Sunday, August 09, 2009

Saturday, August 08, 2009

Sharp Phd's

I wonder what went wrong in this quote--it can't be taken literally (from a Treehugger article on how Thai rice farmers preserve genetic diversity):
“They take into consideration [when selecting seed] a multitude of factors which vary annually, including soil type, elevation, and temperature,” according to the study done by Barbara A. Schaal, Ph.D., the Mary-Dell Chilton Distinguished Professor of biology in Arts & Sciences at Washington University in St. Louis, and her colleagues at Chiang Mai University in Thailand.
How do soil type and elevation vary annually?

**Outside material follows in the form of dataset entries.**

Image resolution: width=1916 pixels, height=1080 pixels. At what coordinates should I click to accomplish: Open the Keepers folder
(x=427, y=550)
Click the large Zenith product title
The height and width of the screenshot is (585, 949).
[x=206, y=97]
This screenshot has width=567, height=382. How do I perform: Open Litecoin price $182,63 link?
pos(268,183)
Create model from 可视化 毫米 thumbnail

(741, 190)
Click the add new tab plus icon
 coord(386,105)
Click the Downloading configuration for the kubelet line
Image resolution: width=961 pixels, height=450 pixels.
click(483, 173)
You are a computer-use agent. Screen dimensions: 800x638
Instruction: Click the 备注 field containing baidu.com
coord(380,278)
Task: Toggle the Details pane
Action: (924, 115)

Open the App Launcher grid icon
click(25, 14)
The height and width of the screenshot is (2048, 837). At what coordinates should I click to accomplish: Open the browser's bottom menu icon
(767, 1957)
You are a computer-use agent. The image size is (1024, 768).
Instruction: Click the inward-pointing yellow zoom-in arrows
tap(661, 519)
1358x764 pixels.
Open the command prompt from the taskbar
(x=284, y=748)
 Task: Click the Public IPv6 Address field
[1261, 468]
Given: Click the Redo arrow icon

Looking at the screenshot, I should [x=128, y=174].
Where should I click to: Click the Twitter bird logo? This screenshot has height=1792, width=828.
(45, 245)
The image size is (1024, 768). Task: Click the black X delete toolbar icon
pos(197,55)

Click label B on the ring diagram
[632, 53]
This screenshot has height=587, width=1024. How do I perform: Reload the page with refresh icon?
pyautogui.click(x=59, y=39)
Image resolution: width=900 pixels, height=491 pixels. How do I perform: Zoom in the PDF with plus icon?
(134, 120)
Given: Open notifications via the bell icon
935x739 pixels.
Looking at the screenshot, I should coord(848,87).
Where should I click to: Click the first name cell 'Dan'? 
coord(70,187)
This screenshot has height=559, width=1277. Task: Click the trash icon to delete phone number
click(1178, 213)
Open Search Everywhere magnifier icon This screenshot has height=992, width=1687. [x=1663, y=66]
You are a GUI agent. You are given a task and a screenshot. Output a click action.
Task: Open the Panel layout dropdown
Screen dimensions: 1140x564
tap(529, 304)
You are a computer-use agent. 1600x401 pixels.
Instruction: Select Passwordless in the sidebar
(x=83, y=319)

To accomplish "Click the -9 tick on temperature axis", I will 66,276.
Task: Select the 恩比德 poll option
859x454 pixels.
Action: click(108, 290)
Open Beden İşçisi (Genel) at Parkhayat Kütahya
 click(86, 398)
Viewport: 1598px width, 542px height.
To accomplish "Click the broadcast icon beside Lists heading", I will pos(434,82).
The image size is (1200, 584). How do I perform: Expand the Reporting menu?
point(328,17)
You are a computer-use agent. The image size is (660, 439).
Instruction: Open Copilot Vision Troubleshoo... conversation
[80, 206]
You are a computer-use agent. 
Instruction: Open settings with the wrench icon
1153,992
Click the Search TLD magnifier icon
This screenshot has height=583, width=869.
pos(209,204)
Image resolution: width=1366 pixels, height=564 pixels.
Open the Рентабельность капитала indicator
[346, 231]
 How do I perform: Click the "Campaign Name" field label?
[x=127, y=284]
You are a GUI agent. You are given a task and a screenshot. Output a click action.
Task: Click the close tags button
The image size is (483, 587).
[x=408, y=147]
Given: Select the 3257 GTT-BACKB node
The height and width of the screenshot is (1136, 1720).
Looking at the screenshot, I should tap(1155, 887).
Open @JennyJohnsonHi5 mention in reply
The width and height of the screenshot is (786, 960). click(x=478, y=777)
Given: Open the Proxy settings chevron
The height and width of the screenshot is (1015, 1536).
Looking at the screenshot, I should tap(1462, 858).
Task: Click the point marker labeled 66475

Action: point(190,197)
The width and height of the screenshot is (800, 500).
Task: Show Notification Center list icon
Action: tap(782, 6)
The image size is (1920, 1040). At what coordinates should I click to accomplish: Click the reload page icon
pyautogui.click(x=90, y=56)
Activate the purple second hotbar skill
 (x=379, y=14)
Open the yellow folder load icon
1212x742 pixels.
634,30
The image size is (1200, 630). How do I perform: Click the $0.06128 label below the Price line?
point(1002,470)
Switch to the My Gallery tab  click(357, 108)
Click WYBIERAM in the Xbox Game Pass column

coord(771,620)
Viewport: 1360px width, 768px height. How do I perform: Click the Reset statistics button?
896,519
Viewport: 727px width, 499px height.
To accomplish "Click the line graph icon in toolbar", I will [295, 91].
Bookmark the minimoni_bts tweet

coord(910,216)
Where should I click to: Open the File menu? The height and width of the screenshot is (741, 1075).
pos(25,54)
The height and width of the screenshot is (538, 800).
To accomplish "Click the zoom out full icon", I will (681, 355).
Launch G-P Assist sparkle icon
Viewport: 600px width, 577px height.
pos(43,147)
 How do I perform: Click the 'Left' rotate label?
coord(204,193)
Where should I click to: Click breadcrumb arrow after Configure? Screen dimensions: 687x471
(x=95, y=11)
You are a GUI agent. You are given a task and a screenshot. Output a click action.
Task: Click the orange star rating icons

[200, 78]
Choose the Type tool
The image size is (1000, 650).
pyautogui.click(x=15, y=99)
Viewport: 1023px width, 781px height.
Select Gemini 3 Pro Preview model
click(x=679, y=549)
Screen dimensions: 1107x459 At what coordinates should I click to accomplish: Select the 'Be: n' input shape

Our Entrepreneurial Economy

Is the pride of free marketeers everywhere. That's as compared to the bureaucracy, as described in this quote about the response to an innovative idea:

"“It was just one thing after another,” he recalled. “I don’t want to speak ill of anyone’s [agency or organizational] culture, but the bottom line is that these people are committed to death. They’re encumbered by their own bureaucracy. It’s almost as if you went to the C.D.C. and said, ‘I have a cure for the common cold,’ and they said, ‘Oh, no thanks.’ ”
Of course, those who remember I'm a liberal with a soft spot for government bureaucracy willb suspicious of those brackets. And indeed, you should be. The words inside the brackets were originally: "company or corporate" and the quote is from this NYTimes article on the problems of getting private unemployment insurance or salary gap insurance.

Friday, August 07, 2009

Great News for Chinese Feminists

BBC reports China is instituting a pension system for farmers over age 60. Why is this good for feminists--because the preference for sons is, in part, a reflection of the need for someone to continue farming. Give farmers pensions and they'll accept daughters.

On Having Tomatoes Stolen

There's reasons not to garden (thieves for one) and the deeper reasons cited in this piece (satire of reasons for not gardening as given by different schools of thought).

Thursday, August 06, 2009

Plant a Farm in an Hour

My great grandfather did pretty good accumulating land in antebellum Illinois, but I doubt he ever had 60 acres of corn. Turns out John Deere has corn planters in the field which can do that much in an hour, with a new one in the works that can do 90 acres.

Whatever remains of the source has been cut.